**Given problem:** Which of the lines below contain the word "input"? Locate each one and copy it out in full.

**Records supplied:**
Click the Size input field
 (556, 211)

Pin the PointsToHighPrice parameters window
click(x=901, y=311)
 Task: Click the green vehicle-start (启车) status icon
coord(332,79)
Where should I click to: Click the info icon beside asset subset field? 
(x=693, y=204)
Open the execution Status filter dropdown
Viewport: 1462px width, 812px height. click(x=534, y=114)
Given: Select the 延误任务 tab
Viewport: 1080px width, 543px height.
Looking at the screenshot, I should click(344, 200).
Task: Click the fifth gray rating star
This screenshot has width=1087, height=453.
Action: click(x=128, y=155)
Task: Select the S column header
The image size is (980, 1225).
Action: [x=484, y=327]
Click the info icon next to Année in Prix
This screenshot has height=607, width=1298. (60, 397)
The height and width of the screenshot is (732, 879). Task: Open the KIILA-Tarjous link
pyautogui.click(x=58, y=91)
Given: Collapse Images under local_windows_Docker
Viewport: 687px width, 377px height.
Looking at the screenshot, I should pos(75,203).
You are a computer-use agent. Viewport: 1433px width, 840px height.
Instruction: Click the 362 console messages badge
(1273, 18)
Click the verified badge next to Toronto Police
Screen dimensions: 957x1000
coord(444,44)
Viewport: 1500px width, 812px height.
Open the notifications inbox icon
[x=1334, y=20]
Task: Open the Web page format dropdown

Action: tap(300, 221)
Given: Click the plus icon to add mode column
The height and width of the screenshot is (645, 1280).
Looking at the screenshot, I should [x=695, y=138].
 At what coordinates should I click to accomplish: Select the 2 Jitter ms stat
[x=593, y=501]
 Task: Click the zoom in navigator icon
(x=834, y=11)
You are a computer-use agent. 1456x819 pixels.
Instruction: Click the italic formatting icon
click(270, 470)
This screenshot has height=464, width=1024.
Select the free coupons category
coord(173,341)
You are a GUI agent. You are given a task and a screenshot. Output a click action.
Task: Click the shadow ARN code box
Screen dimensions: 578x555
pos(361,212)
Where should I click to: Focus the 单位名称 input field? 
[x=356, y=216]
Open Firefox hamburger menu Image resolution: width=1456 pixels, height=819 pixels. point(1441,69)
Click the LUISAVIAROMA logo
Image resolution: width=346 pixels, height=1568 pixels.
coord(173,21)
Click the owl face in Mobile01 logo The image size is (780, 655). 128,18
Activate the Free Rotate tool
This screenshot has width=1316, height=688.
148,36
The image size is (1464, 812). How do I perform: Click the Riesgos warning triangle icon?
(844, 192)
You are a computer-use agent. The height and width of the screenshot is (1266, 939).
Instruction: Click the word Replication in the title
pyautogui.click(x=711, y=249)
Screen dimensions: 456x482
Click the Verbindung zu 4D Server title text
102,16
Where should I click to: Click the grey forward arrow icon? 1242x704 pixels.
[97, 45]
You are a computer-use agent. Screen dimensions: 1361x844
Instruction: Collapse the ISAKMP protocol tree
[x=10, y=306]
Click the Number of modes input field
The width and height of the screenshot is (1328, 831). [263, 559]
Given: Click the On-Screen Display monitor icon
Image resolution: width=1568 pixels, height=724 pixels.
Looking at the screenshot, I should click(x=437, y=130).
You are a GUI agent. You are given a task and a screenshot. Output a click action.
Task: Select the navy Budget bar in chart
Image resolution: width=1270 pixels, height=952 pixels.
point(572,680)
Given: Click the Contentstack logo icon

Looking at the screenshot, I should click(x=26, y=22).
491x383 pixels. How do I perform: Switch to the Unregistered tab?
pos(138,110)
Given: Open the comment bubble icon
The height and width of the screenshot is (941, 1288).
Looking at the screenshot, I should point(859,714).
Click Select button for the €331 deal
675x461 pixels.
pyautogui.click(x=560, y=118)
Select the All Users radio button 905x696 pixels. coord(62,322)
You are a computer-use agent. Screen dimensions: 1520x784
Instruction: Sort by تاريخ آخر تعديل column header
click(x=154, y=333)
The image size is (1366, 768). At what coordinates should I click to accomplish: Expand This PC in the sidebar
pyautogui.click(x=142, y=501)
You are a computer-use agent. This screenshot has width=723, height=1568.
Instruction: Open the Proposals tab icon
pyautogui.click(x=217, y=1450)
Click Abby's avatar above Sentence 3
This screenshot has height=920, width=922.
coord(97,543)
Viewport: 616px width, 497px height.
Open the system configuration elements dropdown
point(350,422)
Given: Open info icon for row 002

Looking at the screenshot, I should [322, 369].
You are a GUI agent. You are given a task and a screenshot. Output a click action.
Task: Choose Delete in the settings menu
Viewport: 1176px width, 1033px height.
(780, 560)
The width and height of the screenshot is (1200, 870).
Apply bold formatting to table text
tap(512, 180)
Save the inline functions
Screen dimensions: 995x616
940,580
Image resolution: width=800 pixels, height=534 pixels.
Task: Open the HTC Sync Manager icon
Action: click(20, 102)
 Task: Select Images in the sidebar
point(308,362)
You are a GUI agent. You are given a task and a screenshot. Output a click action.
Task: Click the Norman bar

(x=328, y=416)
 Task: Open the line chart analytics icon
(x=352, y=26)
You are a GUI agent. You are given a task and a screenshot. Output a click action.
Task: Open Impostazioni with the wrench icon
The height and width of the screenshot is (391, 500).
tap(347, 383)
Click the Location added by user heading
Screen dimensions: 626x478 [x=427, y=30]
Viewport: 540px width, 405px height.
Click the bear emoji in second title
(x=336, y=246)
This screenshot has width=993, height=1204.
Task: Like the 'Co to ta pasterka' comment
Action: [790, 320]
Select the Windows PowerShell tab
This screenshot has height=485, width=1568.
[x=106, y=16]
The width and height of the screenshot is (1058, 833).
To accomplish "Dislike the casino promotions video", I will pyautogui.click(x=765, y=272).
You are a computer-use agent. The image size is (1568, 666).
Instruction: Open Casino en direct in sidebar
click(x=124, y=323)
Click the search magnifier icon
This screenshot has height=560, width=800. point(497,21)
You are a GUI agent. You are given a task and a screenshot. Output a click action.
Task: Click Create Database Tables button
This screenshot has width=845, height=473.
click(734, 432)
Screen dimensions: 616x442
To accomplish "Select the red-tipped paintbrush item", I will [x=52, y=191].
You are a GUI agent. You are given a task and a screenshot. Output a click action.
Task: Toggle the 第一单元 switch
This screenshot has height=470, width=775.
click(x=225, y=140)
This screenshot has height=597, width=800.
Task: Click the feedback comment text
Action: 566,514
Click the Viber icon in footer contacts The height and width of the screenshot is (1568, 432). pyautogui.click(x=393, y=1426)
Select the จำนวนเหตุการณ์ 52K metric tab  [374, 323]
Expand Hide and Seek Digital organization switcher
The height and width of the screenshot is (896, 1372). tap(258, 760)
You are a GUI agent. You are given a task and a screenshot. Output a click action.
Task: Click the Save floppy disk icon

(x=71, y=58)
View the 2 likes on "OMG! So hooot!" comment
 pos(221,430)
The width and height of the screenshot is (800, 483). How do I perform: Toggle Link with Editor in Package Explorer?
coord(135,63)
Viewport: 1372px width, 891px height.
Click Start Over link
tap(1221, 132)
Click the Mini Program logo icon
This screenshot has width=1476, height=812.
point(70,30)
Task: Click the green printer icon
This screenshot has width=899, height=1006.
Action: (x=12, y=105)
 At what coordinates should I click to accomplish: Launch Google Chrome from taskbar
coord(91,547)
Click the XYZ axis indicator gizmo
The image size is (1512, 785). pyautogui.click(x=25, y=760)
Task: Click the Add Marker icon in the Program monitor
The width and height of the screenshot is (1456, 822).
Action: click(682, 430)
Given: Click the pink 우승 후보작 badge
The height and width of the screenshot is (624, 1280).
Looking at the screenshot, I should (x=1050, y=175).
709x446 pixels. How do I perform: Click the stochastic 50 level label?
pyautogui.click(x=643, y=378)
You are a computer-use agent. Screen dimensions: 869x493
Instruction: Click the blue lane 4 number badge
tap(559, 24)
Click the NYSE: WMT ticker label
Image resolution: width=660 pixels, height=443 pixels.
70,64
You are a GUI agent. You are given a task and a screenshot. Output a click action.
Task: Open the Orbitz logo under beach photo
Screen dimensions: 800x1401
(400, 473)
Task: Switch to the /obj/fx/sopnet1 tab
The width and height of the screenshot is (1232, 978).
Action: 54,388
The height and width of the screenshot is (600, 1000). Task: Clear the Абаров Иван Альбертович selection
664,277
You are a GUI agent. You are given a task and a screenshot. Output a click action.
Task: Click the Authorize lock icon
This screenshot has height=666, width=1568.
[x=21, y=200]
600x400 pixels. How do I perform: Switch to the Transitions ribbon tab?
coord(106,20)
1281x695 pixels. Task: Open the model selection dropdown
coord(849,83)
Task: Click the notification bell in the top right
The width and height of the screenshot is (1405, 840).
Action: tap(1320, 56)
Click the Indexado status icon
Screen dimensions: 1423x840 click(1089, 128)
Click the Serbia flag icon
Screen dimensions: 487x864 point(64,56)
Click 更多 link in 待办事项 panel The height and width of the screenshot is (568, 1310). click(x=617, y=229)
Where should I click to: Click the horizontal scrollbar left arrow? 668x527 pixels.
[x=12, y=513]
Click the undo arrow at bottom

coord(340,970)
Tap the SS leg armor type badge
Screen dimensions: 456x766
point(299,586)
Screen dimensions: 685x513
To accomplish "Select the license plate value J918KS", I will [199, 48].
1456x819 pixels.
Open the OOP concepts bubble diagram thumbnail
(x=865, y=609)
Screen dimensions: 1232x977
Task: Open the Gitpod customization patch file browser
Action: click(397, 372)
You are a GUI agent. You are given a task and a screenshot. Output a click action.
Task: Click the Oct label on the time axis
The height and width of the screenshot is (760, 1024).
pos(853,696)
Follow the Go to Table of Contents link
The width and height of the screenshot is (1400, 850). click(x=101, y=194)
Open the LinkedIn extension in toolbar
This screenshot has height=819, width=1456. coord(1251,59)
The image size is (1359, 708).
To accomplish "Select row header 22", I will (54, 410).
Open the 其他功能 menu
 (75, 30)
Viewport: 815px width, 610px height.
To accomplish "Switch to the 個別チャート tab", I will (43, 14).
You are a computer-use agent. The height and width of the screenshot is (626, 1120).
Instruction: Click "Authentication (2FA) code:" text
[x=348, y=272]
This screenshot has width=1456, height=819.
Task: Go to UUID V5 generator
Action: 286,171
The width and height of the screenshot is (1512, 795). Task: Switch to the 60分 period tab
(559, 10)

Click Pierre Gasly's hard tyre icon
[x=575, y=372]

**Solution to the problem:**
Click the Size input field
Where should I click to: Focus the 单位名称 input field? 
Click the Number of modes input field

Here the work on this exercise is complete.